Difference Between Domicile and Residence

Domicile vs Residence

Do you remain confused between domicile and residence and cannot seem to find the answer? There are many who live the life of an expatriate. You may think that they are domiciled in the country they are living, whereas it is only a country of residence for them. In some countries, applicants to a post need to prove their domicile in the particular state of the country, and there are countries where candidates running for elections may need to prove their domicile before being eligible to fight for elections. But all this is perhaps not making any sense till we are able to differentiate between domicile and residence. This article attempts to clarify these differences.

Domicile is the legal residence of a person. The place where a person has a fixed residence and pays taxes for this permanent home is called his domicile. But this does not mean that wherever a person resides is his domicile. The place, city, and country where one is born become his domicile. In fact, the domicile of a person is also that of his father. Domicile is an important concept in deciding the jurisdiction that applies to a person. The courts in a place have jurisdiction over citizens of that area only.

This is certainly not the case with residence as it is simply the place where a person is living at present. The place where a person actually lives is his residence, but it may or may not be his domicile. Knowing your domicile is important if you are an expatriate for taxation and inheritance purposes, as laws in these areas become applicable, depending upon your domicile.

If it is still not clear, assume that you are an Australian living abroad, and generating some income. This income is exempt from income tax in Australia, if you have earned it in duration of more than a year. The same rule applies to a citizen of UK, but if you are a US national, you have to pay income tax on income generated abroad. Thus, it is prudent to know your tax liability in your country of domicile if you have earned something from your country of residence.

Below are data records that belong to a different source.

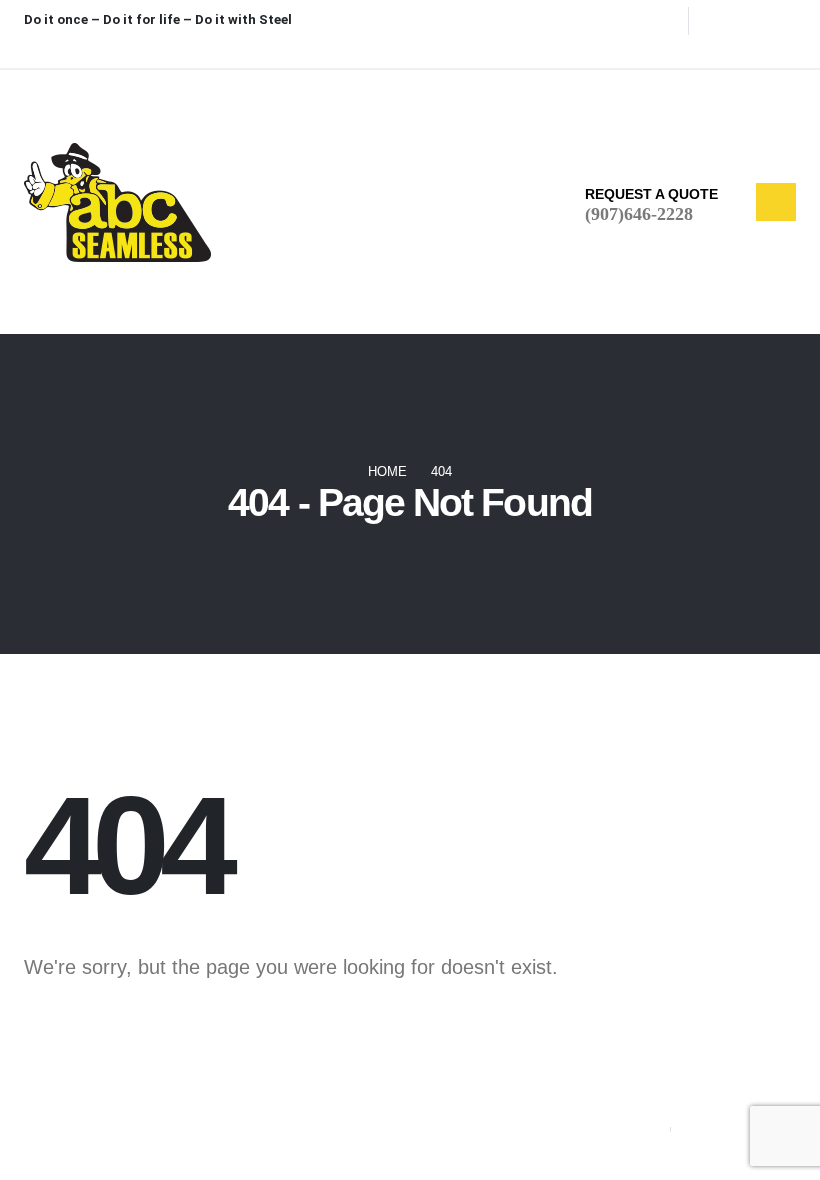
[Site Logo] (117, 202)
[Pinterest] (727, 48)
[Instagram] (760, 48)
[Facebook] (694, 48)
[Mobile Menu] (776, 201)
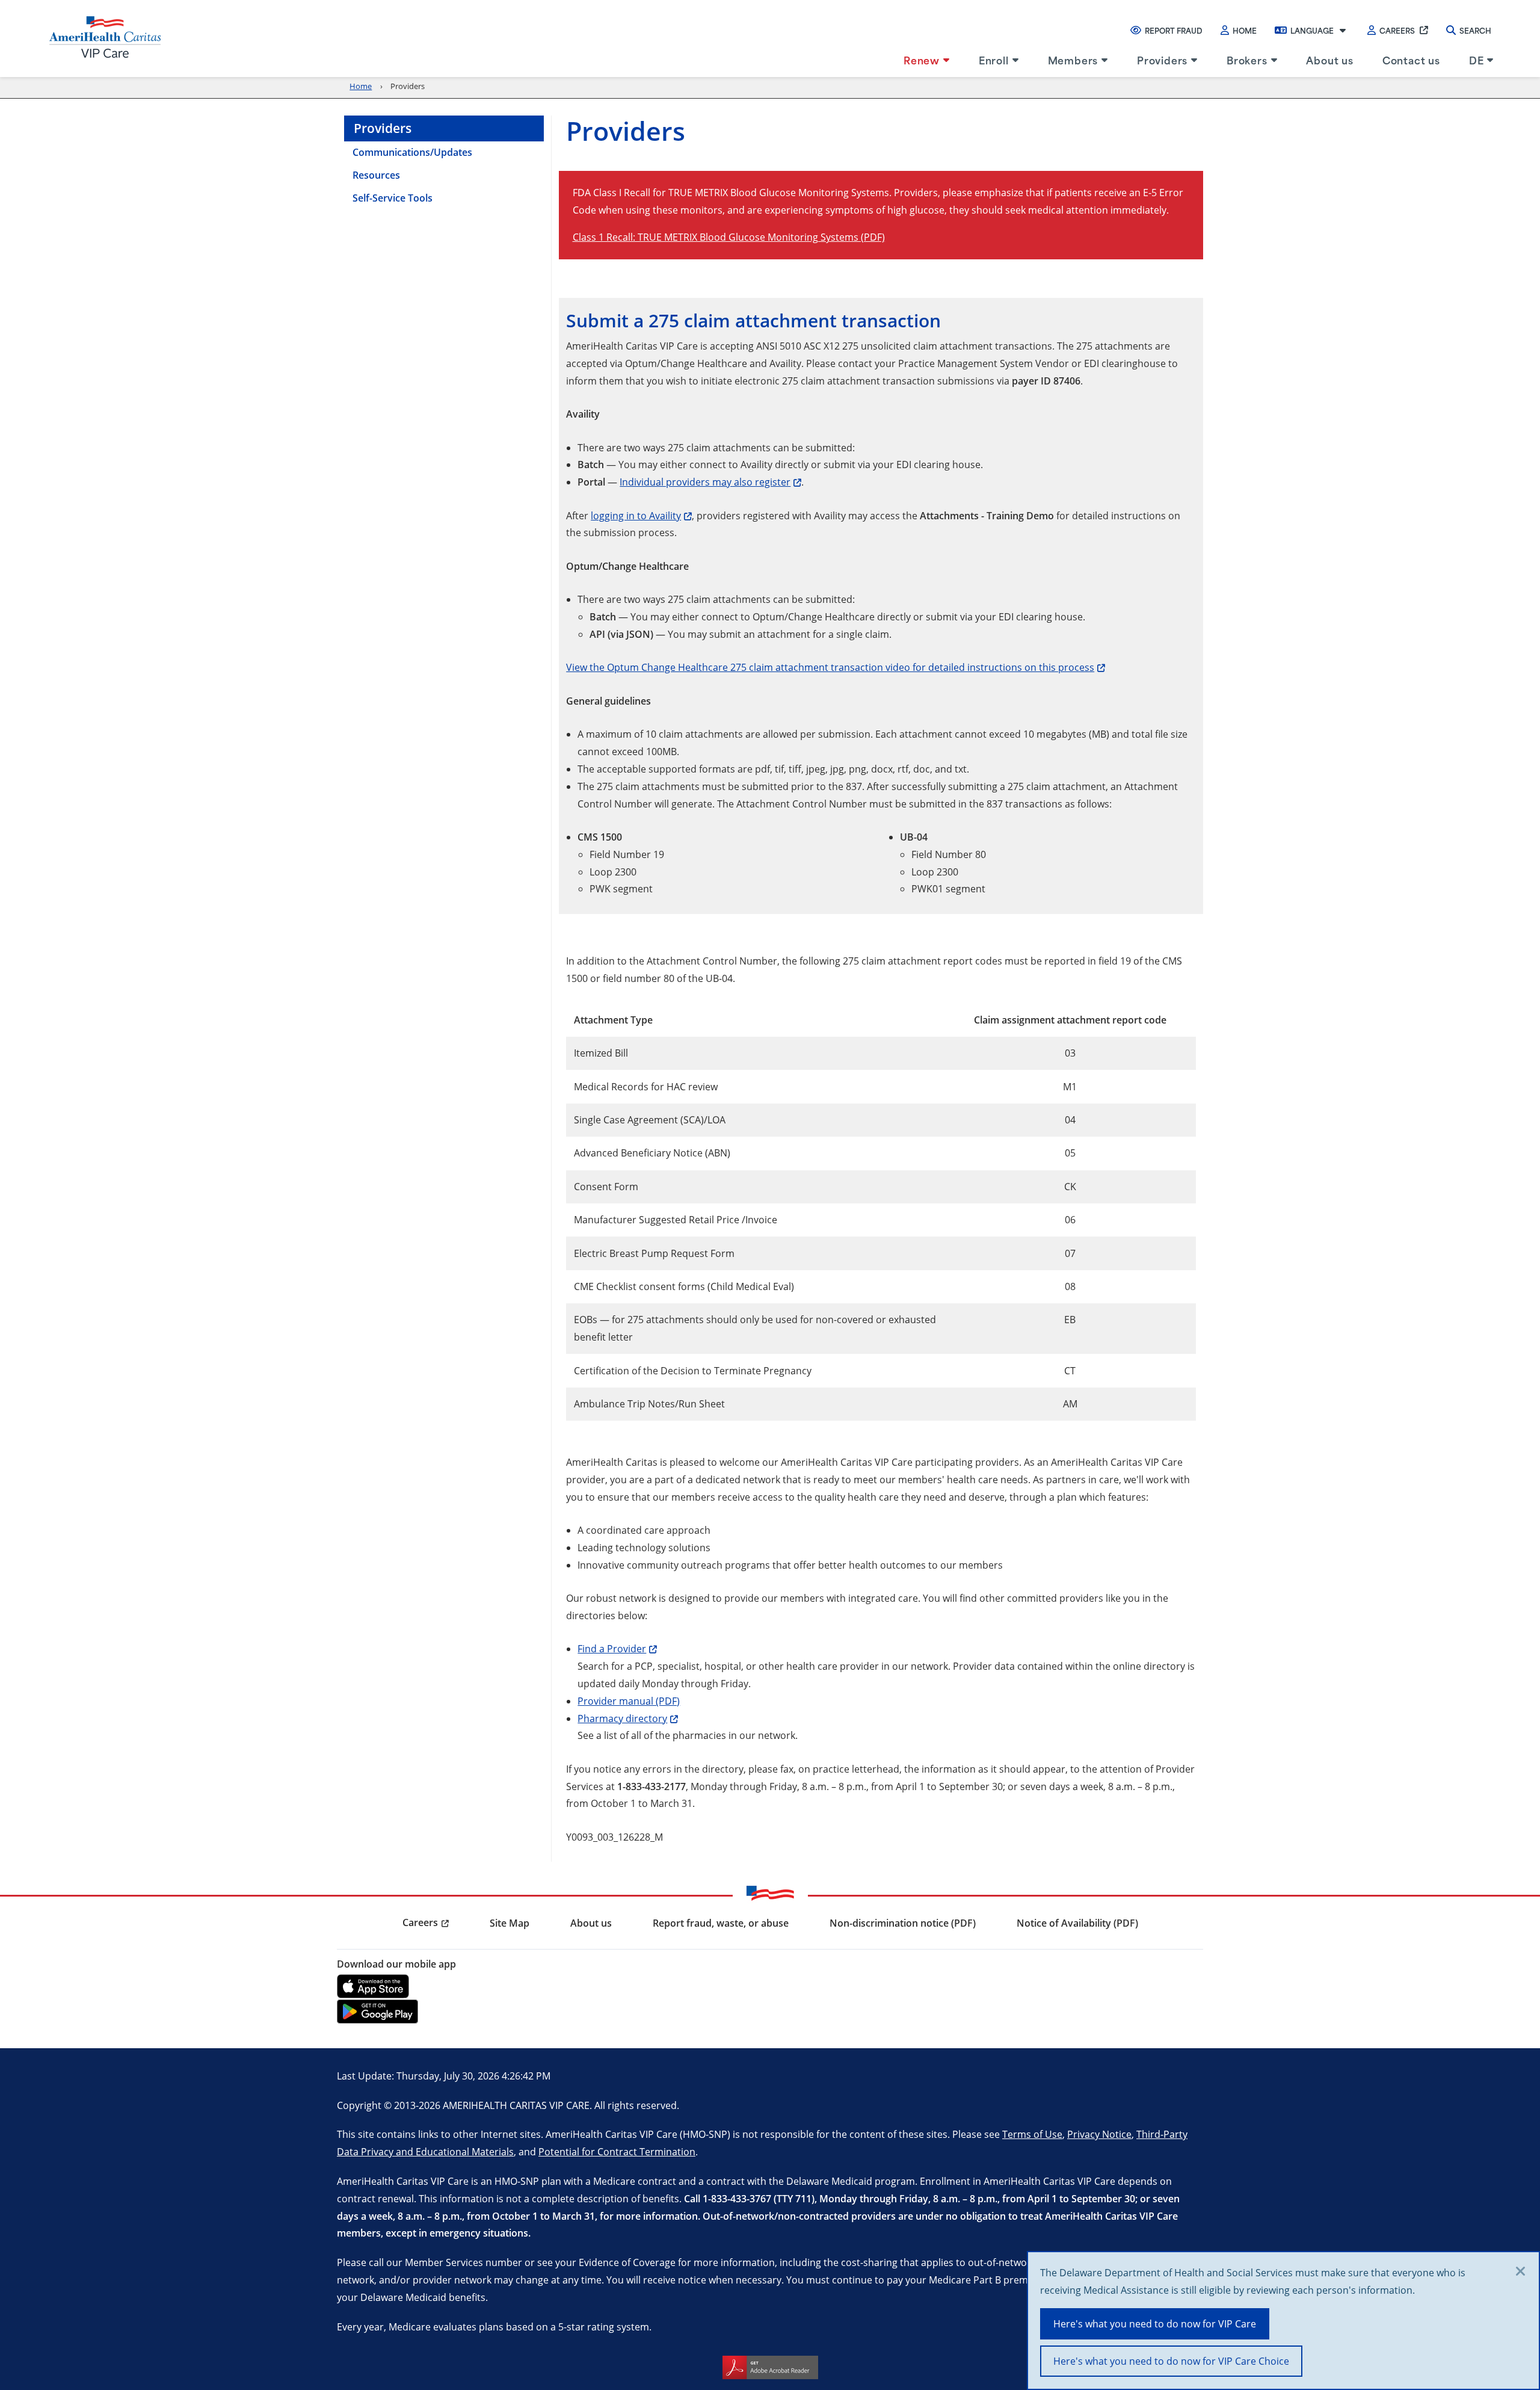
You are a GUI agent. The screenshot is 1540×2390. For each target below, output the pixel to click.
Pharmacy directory (622, 1718)
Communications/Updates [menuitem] (412, 152)
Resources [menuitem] (376, 175)
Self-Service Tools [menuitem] (393, 198)
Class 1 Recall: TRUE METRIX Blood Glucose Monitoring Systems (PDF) (729, 236)
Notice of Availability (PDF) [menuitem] (1077, 1923)
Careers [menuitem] (420, 1922)
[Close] (1521, 2272)
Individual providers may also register (705, 481)
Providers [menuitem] (1162, 59)
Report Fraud (1174, 30)
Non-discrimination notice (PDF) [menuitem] (903, 1923)
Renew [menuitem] (922, 59)
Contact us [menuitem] (1411, 59)
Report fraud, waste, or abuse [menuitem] (721, 1923)
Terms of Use (1032, 2134)
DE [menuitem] (1476, 59)
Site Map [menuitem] (509, 1923)
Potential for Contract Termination (616, 2151)
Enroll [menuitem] (994, 59)
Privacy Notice (1099, 2134)
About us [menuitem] (1329, 59)
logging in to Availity (636, 515)
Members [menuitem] (1073, 59)
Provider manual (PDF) (629, 1700)
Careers (1397, 30)
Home (1245, 30)
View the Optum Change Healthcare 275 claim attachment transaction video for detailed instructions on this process (830, 667)
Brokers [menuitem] (1247, 59)
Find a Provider (612, 1648)
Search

A person’s country of domicile remains his domicile for life whether or not he lives in that country. He can, however, change domicile by applying in his country of residence if he deems fit. However, this is not as easy as it seems, and you may not only have to fill up a form but also supply information regarding years of residence in adopted country, whether married to a local person, whether you own a property and how often and for what purpose do you visit your country of domicile?

What is the difference between Domicile and Residence?

• Domicile and residence seem to be the same for someone who has not moved out of his ancestral place of birth; though for an expatriate, the place where he is actually living is his residence, whereas domicile remains his place of birth, which is decided at the time of his birth.

• Domicile is an important concept for legal purposes as taxes and laws of inheritance of the country of domicile are applicable on him.